Mildred stood at the edge of the cemetery, looking out over the valley to the mountains beyond. The rain had stopped, and the sun burned like wildfire on the western edge of the sky, washing the Dragoons in an unlikely candy-pink light. She heard the wash at the foot of the flats churning and bubbling in the blue shadows yards below her feet. A month’s rain had sprouted the seeds in the rocky soil, and grass fringed the paths and colored the plain like a vegetable blush. The land’s bones were just as they’d been on Decoration Day, but the skin over them was new and strange.
No, not strange. This was what the earth did, whenever there was rain enough.
She’d half expected everything to be different. If Wyatt Earp and Jesse Fox were nature’s laws overthrown, nature should be changed by it. But nature ran in its same unmanageable course. So perhaps they weren’t unnatural after all.
She walked back to David’s grave and crouched at its foot. “Well,” she said to his marker, and found that a dozen different thoughts had jostled each other aside on the way to her tongue. “He ought to be frightening,” she said finally. “I don’t know why he isn’t. If I put him in a story, he’d be downright hair-raising.”

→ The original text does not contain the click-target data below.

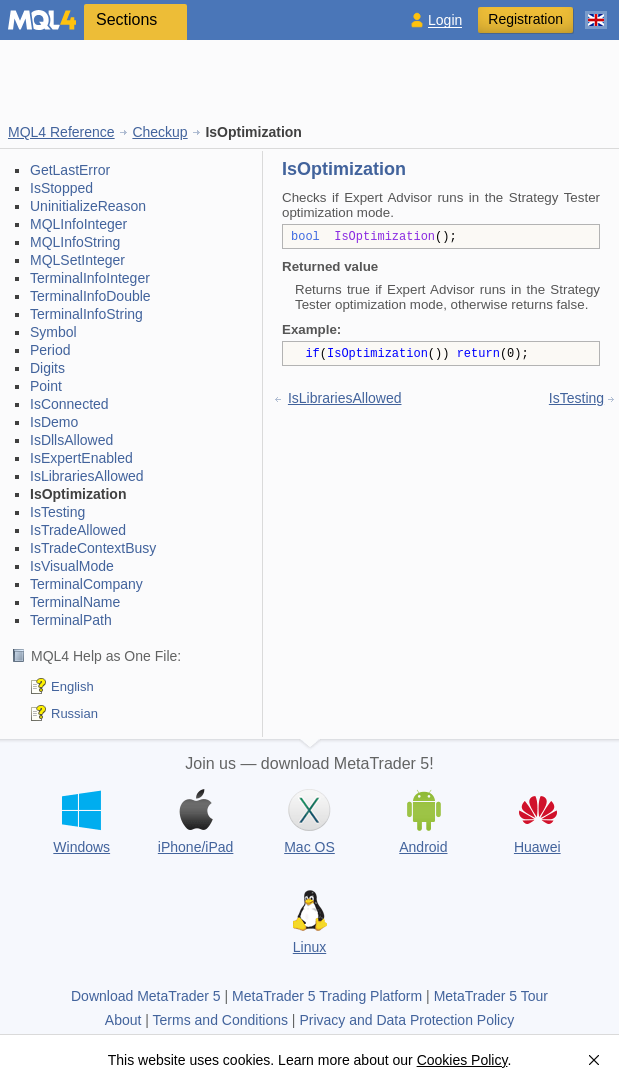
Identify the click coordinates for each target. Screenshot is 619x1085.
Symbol (53, 332)
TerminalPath (71, 620)
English (72, 686)
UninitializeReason (88, 206)
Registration (525, 19)
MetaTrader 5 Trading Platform (327, 996)
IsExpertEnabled (81, 458)
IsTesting (57, 512)
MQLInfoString (75, 242)
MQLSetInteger (77, 260)
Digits (47, 368)
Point (46, 386)
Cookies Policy (462, 1060)
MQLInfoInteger (78, 224)
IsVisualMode (72, 566)
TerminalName (75, 602)
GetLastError (70, 170)
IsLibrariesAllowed (87, 476)
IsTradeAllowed (78, 530)
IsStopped (61, 188)
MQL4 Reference (61, 132)
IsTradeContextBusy (93, 548)
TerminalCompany (86, 584)
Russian (74, 713)
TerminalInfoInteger (90, 278)
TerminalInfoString (86, 314)
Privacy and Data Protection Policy (406, 1020)
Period (50, 350)
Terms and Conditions (220, 1020)
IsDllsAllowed (71, 440)
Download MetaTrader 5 (146, 996)
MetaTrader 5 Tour (491, 996)
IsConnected (69, 404)
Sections (126, 19)
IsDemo (54, 422)
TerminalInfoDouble (90, 296)
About (123, 1020)
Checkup (159, 132)
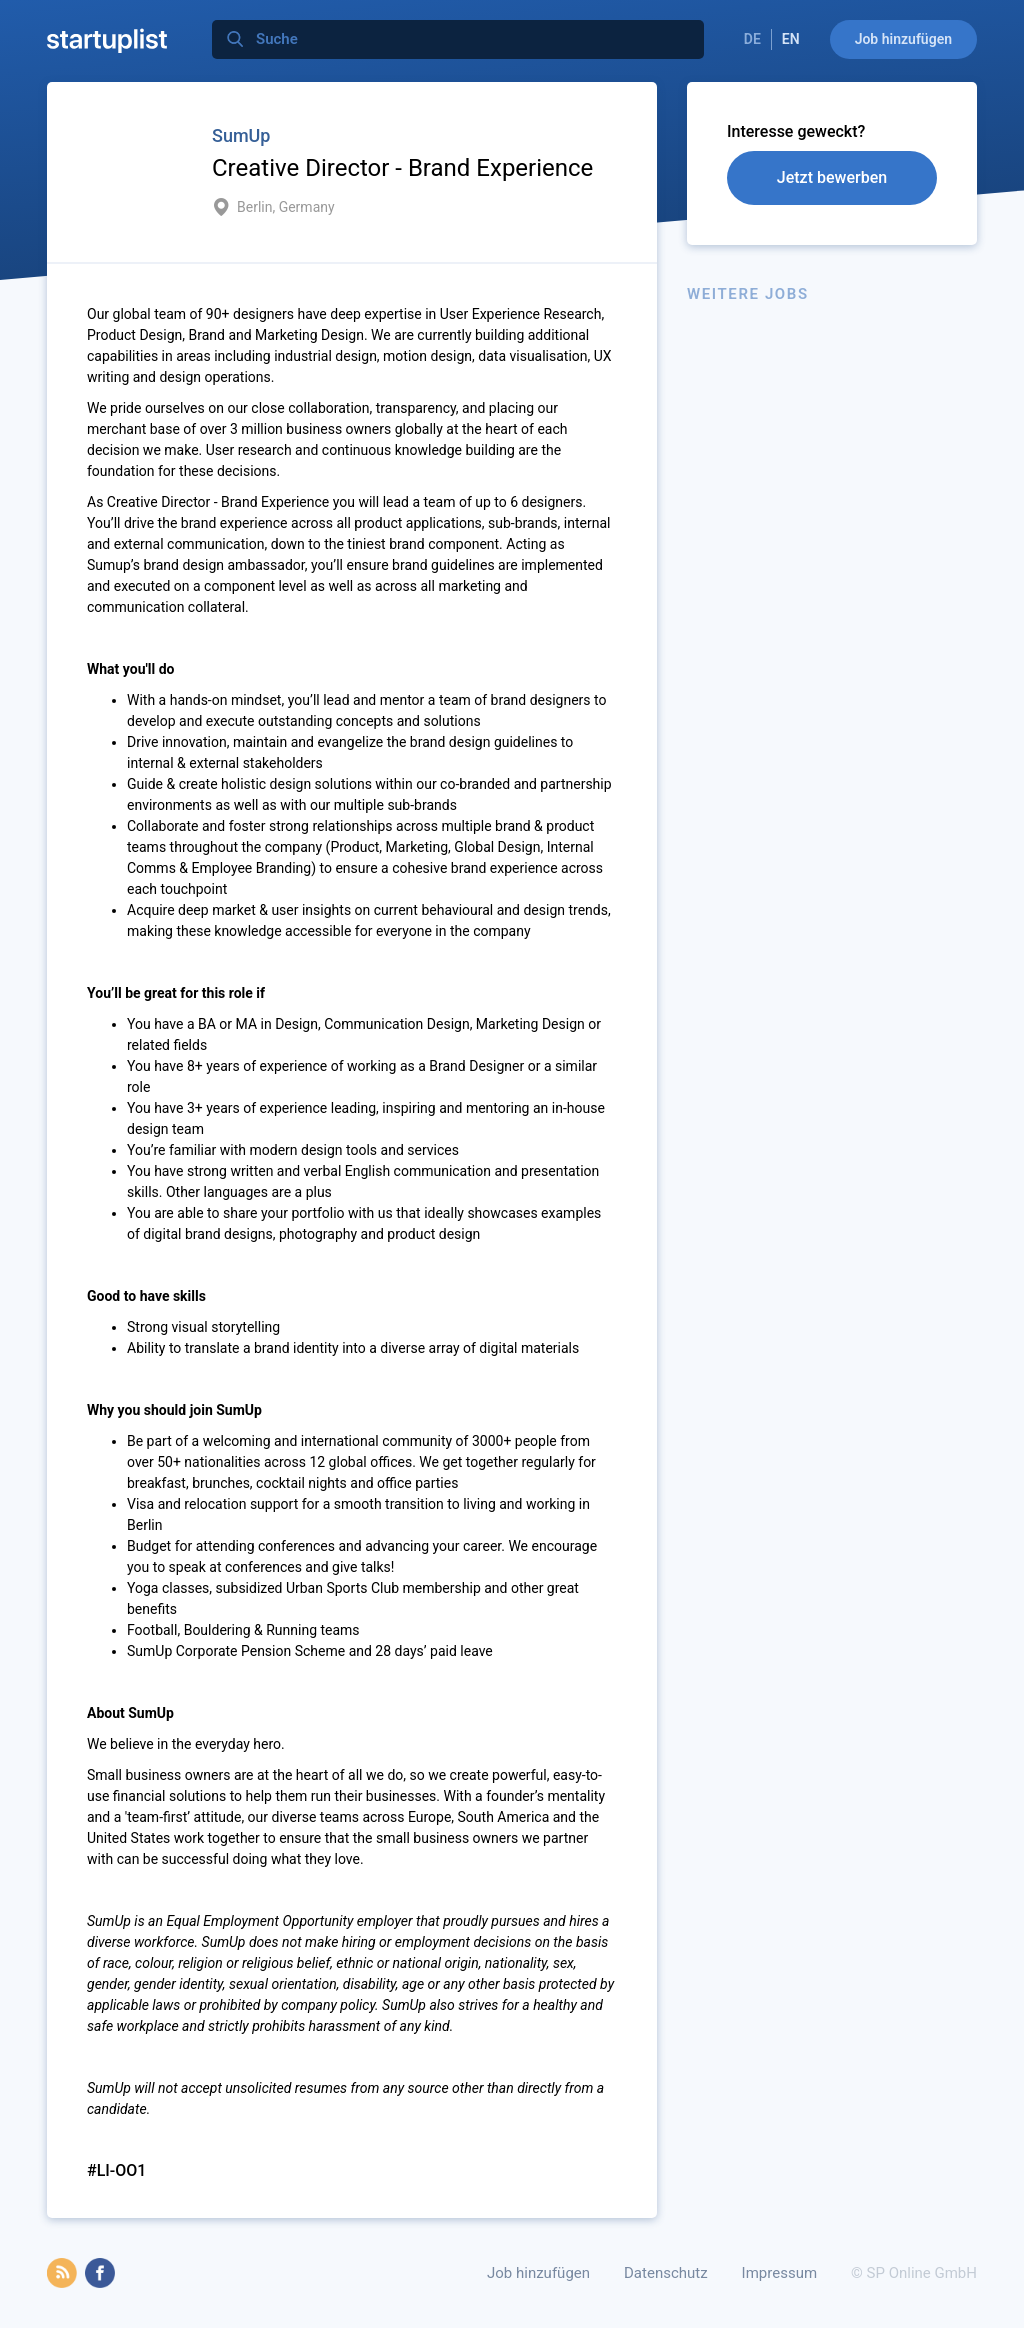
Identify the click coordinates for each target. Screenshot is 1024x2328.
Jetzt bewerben (832, 177)
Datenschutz (666, 2273)
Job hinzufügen (903, 39)
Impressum (779, 2273)
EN (791, 39)
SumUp (241, 135)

Mildred grinned, imagining Jesse’s reaction to that. Maybe she’d tell him about M. E. Benjamin. Or maybe she’d just write the story and let the revelations fall where they might.
Revelations—oh, heavens, he still didn’t know about Chu, did he? He was going to find out that Mildred had known, and hadn’t told him. He’d probably like that less than being cast as a sorcerer in a frontier Gothic. She found she looked forward to the argument.
Fire, floods, Apaches, and rustlers; robbery, land swindles, and political feuds. Tombstone teetered between death and riches, and its people fought each other for every advantage. Some of them did it with a power that turned stone and blood into a weapon. And Mildred was in the middle of it, thanks to the
Nugget
and her own curiosity.
The warm and slightly quivery feeling in her chest was happiness. What would Jesse think of that when she told him?
When.
She felt the heat rise in her face. She stood up, shook out her skirts, and smiled down at David’s marker. “I’ll be all right. I promise.”
Water had welled up or trickled down from somewhere to form a still oval at her feet, like a miniature bowl of evening sky. She didn’t think it had been there when she walked up. That was water in Arizona Territory: appearing from nowhere, disappearing like a conjuring trick. Improbable, but not unnatural.
The sunset was over. She turned and started back to town.